I must keep the wheel turning.

Settings Person says the same in the Epilogue, right after saying:

The Stanley Parable cannot end. It can only spiral in on itself, forever.

This wheel and spiral imagery is typical for discussing cycles, yes, but I also think it ties specifically to 432’s former job: using the pencil sharpener. Over time, without being able to actually do their job, they became obsessed with the fantasy of it, the idea of sticking a pencil in there and having the machine rotate it (sharpening it). So obsessed that they took it to this more abstract, all-encompassing level, as a fundamental law of the universe (the same as happened to their very being).

The machine must run. The wheel must turn.

But, in this obsession, they forgot the purpose of the pencil sharpener. You’re only supposed to sharpen a pencil up to a point. Otherwise, it breaks, or you wear it out until there’s nothing left.

And then, how will you be able to say anything at all?

II. The analysis of the Narrator an anon asked me for days ago

By virtue of 432’s newfound position as a “god” of the narrative, there is an inevitable comparison to be drawn between them and the Narrator. 432, in fact, draws it themself.

And if people hate it? Who cares!
You see, that was the Narrator’s problem. He was so obsessed with what people thought of his work.
Don’t make his mistake. Don’t cling to the legacy. Let it burn.

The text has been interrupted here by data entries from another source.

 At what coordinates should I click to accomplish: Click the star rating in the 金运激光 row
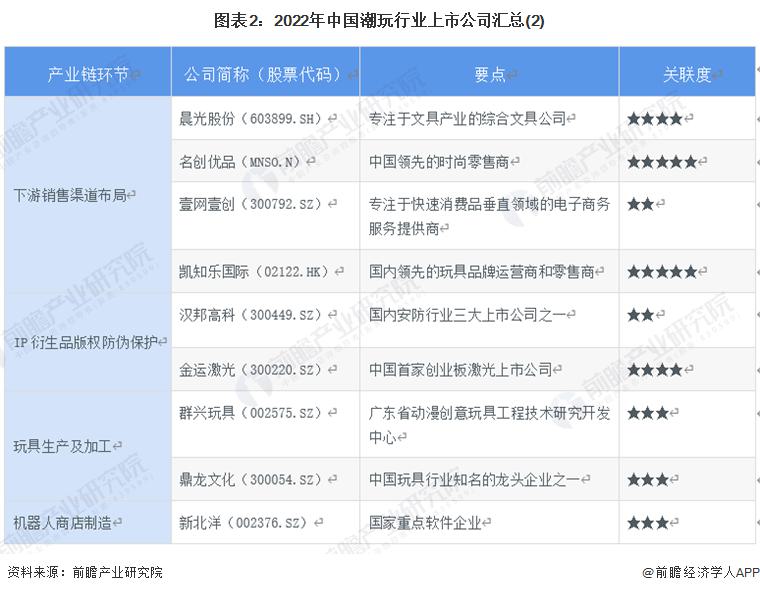(x=655, y=370)
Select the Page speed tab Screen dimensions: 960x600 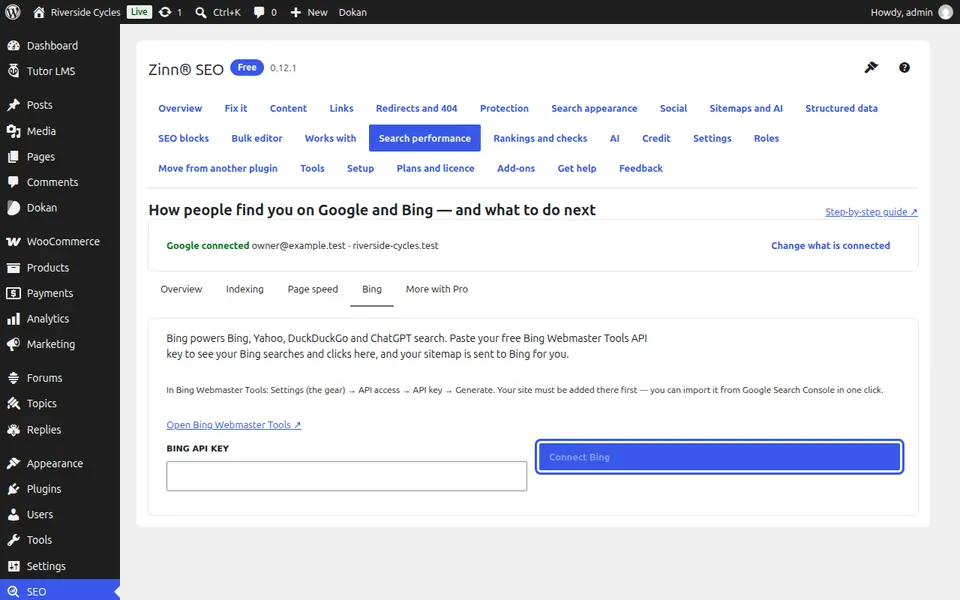pos(313,289)
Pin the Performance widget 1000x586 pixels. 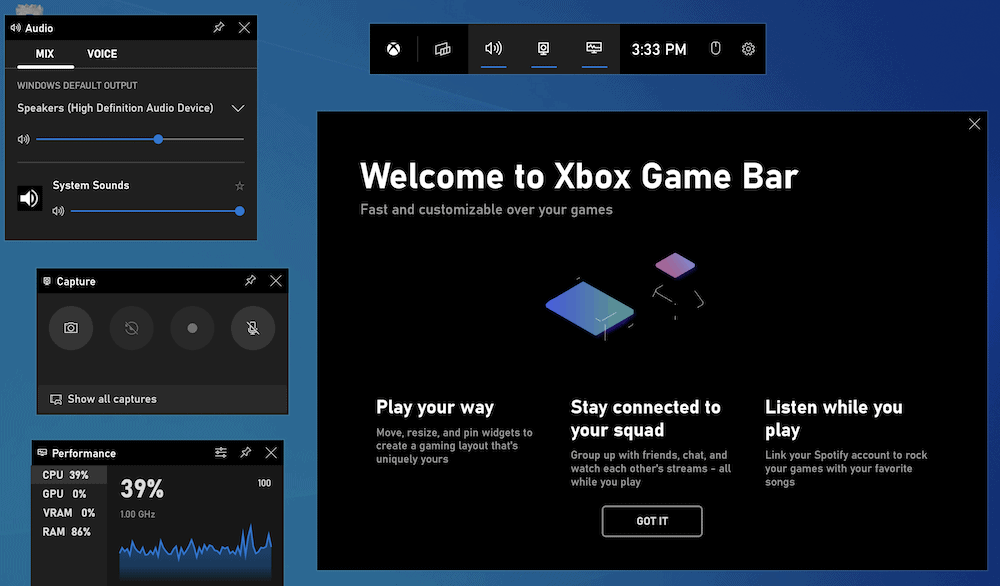[x=245, y=452]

This obsession is a large part of the Narrator’s characterization. After all, the Skip Ending happens because he gets so hurt by the negative reviews that he implements a feature they suggested without realizing it goes against everything the Parable is made for, against his very existence.

But it’s important to acknowledge that what the Narrator counts as “his work” has changed from the original to Ultra Deluxe. It’s not just about his one intended path anymore, with every diversion seen as a backup at best and an entirely unintended blemish at worst. If that were the case, then why would the Memory Zone contain fond memories of any ending other than the Freedom Ending, his original story? No, over time, the Narrator seems to have accepted those other games as being part of the Parable, to have come to an understanding that they are what make the game what it is. They are a part of its legacy. And he’s become nostalgic for the whole thing.

The Narrator in Ultra Deluxe is defined by nostalgia and legacy. He only goes about making The Stanley Parable 2 because UD’s “new content” is disappointing, just a gimmick tacked on to the original, and he feels compelled to save the game’s legacy. And yet, all his attempts to make something new “from the ground up” that genuinely expand on the game end up being just that: little add-ons that are either totally divorced from or actively get in the way of the original content. Is this because the Narrator genuinely doesn’t have any other ideas for stories? Or is it because he’s too stuck in The Stanley Parable - too afraid of ruining to make any major additions (like a third door that actually leads to new paths), or just creatively burned out by working within the confines of the world of the office for so long?

The figurines are probably the best implemented of the new features in terms of encouraging exploration of the game’s content and providing a new goal to work towards without being obtrusive, which may be why the Narrator grows such a fondness for them. The ending you get from collecting them all really drives home the Narrator’s nostalgia, and how it’s his downfall. The Narrator gives what sounds like genuine lore/backstory about why he created the Parable, or at least Stanley, in the first place, and then resolves that, as much fun as he’s had telling the story, it’s time for him to shelve it, to take control of his life again, to tell new stories…

After one more go.

So you play again, thinking (if you’re me) that this might just be your last run, and you get an ending. And then another. And another.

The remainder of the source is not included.